Convert the records, from the first line through the line containing "Action: pyautogui.click(x=102, y=658)", into a JSON list of strings with one string per line and no blank lines. Leave out every later line.

╔══

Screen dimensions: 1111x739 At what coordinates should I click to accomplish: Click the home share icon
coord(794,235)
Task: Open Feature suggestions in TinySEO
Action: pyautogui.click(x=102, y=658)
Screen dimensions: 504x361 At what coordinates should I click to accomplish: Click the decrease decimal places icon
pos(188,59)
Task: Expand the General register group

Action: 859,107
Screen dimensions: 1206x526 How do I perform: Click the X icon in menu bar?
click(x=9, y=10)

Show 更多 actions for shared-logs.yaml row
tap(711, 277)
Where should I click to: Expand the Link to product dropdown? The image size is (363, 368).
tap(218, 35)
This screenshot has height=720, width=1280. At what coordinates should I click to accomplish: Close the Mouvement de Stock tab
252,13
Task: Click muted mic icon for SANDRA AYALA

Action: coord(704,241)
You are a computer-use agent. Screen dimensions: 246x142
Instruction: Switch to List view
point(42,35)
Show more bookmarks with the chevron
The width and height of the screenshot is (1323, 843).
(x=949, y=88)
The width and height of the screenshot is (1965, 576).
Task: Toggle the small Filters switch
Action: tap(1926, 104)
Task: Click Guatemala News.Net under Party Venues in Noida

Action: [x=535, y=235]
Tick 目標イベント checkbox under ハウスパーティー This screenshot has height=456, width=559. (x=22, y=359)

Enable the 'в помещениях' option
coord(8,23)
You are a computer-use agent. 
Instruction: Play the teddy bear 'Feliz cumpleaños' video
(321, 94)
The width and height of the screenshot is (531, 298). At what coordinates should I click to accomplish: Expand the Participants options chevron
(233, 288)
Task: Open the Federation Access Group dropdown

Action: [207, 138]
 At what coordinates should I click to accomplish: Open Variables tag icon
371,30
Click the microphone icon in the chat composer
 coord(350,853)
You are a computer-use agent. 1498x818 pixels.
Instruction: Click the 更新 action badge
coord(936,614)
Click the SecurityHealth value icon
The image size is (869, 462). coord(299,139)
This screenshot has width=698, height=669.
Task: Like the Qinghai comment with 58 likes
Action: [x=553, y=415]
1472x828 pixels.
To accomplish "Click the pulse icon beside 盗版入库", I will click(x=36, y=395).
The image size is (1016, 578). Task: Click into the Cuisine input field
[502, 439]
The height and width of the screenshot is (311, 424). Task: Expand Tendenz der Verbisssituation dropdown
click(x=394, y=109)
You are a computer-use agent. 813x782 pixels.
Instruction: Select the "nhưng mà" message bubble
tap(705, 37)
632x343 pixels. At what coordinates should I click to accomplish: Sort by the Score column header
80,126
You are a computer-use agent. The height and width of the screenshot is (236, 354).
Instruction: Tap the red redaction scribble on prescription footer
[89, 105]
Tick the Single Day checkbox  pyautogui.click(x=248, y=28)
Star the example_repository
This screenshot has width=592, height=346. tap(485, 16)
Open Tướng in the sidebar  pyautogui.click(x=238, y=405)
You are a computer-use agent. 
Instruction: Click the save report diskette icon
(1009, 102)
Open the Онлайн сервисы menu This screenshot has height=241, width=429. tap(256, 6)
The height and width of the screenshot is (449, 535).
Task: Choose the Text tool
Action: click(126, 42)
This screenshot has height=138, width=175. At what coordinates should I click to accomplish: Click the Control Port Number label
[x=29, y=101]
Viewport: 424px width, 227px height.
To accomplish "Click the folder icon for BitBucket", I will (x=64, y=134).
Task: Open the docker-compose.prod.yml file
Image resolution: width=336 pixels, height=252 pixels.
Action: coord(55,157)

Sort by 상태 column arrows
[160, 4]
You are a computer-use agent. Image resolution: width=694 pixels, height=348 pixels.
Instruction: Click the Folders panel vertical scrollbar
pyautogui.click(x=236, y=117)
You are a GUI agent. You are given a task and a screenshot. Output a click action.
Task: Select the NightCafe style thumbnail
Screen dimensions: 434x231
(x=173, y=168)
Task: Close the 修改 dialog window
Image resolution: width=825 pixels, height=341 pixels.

╚══

Result for this task.
[
  "Screen dimensions: 1111x739 At what coordinates should I click to accomplish: Click the home share icon",
  "coord(794,235)",
  "Task: Open Feature suggestions in TinySEO",
  "Action: pyautogui.click(x=102, y=658)"
]